Although I knew psychiatrists could prescribe medication, I had the mistaken, but disturbingly common, view that psychiatrists were the top of the mental health hierarchy: the more crazy you were, the further up you went. The thing that’s perpetuated this myth and given me what I feel are wasted decades is that no one, not GPs, counsellors or psychologist – NO ONE has ever suggested I seek a psychiatrist’s help – and they SHOULD HAVE. If they had, I’d have done so. If they’d suggested amputation, I would have gone there too in an attempt to feel ‘normal.’ I tell you this because I know I’m not the only one in my situation and although I’m finally going to get this all sorted starting next week, I’m angry at such wasted decades.
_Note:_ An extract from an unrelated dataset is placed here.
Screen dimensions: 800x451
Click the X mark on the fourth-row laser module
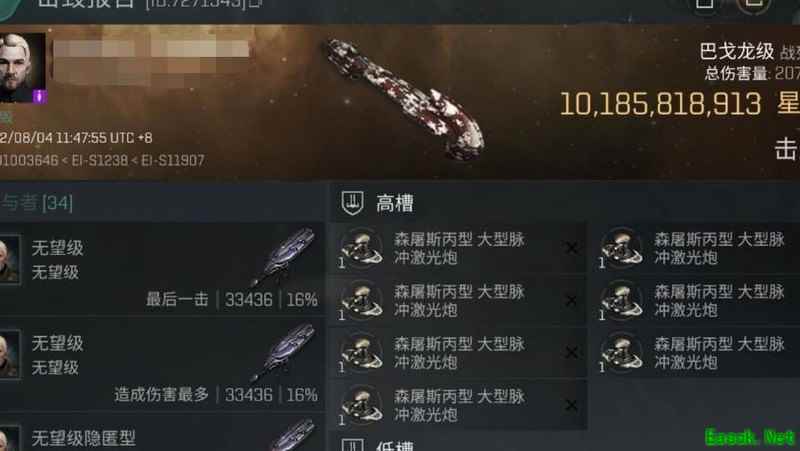point(571,406)
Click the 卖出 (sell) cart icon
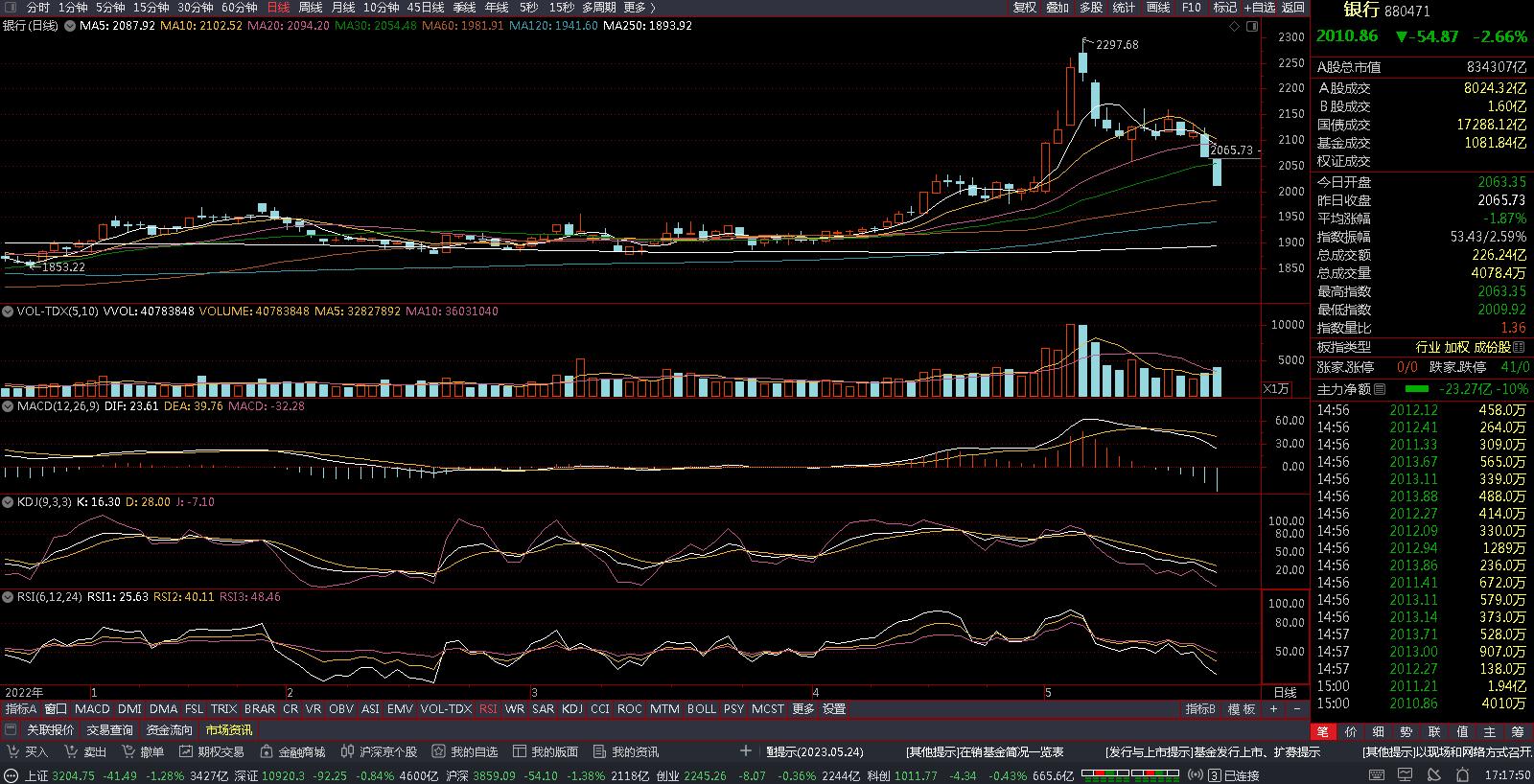 [71, 752]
The only thing I can see that makes it ok is that God has a plan for this knowledge and experience. Because of it, I’ve been able to get help for Logan early and not shrugged it off as grumpy teen. Because of this, I may (and hope to) direct others to seek the right help. And you’re some of the first I’ve told. Maybe you can pass this on to help someone else.
I so appreciate that I’ve been able to honestly share this and my experiences with you all individually over the past few years. It seems trite, but isn’t, to say thank you so much for your support and observation and care of both me and Logan. It was so good to know others saw what I did in him and cared enough to tell me. Thank you for continuing to pray for us. Please ask about and share my journey with anyone who needs it and WATCH THIS SPACE! for new and improved Ross’. Bit scary, hey?